Image Credit: Pixsooz
Miranda, as a frequent coach of job seekers I can say that you are giving great advice! It is clearly coming from experience. I particularly like the point you brought out about finding and search engines that are geared towards a specific industry or geographical location. I tell my clients their search is like a treasure hunt. Be creative, like you are, about the means which you are using to find a good fit.
Thank you! I definitely have a lot of experience in the job search, writing resumes, and drafting cover letters.
Great points! A few other pointers I’d list to the list are:
1) Your resume is a marketing piece, so use action verbs and quantify results. Help the reader understand what you are capable of doing for them.
2) Network every day. Not all jobs are advertised/posted, so outreach can be critical to discovering openings.
3) Manage your expectations. Keep disappointment at bay–don’t expect to hear back promptly.
Welcome to the world of writing!
Thanks! I agree completely. I also kept a contact list of people I met, interviewed with, or got in touch with me so that I could reach out to them in the future.
Beautiful post, Miranda. As I read, my thoughts at every point were, this is for an audience of all ages. Saving, spending, choosing an organization, finding a job where your energy surges instead of drains. Valuable advice and well written. Thanks for sharing.
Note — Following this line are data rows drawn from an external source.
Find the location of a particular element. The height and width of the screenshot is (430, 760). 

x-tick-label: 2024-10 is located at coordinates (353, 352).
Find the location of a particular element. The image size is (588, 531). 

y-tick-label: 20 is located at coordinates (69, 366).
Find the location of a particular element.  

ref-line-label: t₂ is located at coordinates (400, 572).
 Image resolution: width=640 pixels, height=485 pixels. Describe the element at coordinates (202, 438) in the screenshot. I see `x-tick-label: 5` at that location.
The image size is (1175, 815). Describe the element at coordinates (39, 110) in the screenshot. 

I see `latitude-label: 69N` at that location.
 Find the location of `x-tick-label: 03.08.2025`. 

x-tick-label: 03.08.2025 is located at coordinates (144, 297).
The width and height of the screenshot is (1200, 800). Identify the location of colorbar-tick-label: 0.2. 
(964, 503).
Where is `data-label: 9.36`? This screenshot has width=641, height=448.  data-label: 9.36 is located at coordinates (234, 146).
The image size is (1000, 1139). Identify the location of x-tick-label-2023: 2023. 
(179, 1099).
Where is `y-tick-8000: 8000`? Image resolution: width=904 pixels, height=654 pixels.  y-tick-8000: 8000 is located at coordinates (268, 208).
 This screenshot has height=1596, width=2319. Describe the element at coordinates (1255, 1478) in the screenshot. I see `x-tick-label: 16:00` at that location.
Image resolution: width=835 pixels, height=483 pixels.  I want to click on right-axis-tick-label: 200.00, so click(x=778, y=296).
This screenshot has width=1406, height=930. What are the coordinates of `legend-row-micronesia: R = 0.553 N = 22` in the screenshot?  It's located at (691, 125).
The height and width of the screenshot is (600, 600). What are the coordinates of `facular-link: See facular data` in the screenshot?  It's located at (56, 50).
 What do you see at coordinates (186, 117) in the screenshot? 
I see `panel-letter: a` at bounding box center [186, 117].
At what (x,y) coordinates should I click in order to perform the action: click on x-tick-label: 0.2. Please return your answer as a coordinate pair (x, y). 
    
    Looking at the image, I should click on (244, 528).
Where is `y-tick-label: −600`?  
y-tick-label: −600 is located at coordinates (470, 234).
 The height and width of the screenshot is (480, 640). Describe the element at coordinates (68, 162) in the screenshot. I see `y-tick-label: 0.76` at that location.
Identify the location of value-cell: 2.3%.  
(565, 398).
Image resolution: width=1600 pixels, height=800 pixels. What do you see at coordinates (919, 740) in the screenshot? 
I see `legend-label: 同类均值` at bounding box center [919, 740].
Thank you! I appreciate it.
Like my esteemed colleagues, I agree that you are right on target with this advice and I am very impressed with how well you have covered the waterfront. Any one of your points would have been a valuable message in and of itself, but you have pretty much laid out a whole series of thoughtful and useful guidelines, obviously based on both experience and reflection.
I wish I had read this “a few years ago”, when I first moved in the world of work. I would be happier, healthier, and a bit richer now.
Thanks for the useful sharing:)
Thanks for taking the time to read my post!
Miranda, I enjoyed your post (as I told you offline!). Since I have a daughter who is a sophomore in college, it’s good to have your perspective to share with her as she plans her next steps.
If she ever needs help with her resume, let me know!